Since I was a child I’ve heard this voice whispering to me on various occasions – every time to my surprise. It says to give it away. Sometimes it says “give it ALL away, Mark.” And there’s a vibe to be of service to others, take some risks that may appear ridiculous, stupid or crazy in such service. Others come back and say things like “wow, that was gutsy” or you’re courageous. And in those early years, maybe I was only seven or eight, I formed an organic response. Actually it began with a chuckle, a smile, sometimes a deeper laugh depending on how much pain was involved and then the words “there’s a fine line between courage and stupidity.” Some got it and some just went on their way.
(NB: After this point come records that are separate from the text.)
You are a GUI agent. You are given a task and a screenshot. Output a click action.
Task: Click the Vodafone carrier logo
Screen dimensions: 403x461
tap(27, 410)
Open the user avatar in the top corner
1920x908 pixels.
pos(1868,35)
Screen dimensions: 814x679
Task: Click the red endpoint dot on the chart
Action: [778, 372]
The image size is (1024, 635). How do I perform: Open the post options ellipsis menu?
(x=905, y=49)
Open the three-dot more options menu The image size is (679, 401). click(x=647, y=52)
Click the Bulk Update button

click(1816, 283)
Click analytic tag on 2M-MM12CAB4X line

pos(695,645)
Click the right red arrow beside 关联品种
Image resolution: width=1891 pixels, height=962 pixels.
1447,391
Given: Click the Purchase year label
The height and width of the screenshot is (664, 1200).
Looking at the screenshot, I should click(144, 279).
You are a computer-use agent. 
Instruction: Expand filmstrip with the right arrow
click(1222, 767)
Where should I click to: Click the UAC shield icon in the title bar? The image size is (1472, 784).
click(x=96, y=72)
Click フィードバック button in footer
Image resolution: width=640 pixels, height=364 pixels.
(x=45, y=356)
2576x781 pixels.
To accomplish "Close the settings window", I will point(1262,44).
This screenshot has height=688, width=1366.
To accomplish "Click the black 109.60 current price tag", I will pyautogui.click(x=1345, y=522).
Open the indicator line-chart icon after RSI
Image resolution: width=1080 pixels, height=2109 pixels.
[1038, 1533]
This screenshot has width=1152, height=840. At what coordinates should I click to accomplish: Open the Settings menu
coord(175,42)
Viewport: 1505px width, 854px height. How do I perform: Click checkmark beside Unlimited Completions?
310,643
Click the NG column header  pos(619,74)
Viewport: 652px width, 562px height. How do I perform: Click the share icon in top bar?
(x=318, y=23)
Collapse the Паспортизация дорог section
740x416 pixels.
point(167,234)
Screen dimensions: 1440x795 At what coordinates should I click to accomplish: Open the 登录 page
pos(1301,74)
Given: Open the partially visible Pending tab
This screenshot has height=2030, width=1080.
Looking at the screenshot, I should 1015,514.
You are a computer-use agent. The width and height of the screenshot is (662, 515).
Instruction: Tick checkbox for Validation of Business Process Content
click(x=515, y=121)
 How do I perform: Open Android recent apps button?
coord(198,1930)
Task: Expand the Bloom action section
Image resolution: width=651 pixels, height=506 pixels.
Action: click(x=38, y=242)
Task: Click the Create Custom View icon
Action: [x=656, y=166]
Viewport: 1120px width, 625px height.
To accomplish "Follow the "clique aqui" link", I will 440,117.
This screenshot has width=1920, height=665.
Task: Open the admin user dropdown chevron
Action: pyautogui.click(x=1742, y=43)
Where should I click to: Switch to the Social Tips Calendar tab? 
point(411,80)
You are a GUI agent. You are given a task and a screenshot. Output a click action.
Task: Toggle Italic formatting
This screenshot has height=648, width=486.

But having ended up much alone in my creative process, isolated, and with limited means – there’s no question in my mind of whether or not I continue to create or support the few with whom deeper relations have been established. There is a question of focus and best use of meager resources, looking for synergies with others, or even finding a way to ask for help around a means of expression, connection and value was evident to me.
Now I’m laughing at myself. I’m wondering if the voice I heard was coming from the curtain or the veil.
Or was, or is, it other side of the veil. Is it consistent? Is it really my higher self or some form of the divine, that spirit who I’ve been following through the peaks and valleys of an intensely dramatic and deeply felt life.
I’m quite sure it is what it was intended to be. For I’ve not sought a destination, but rather, a path.
And that, my friends, is indelibly etched into my minds eye and will not be forgotten.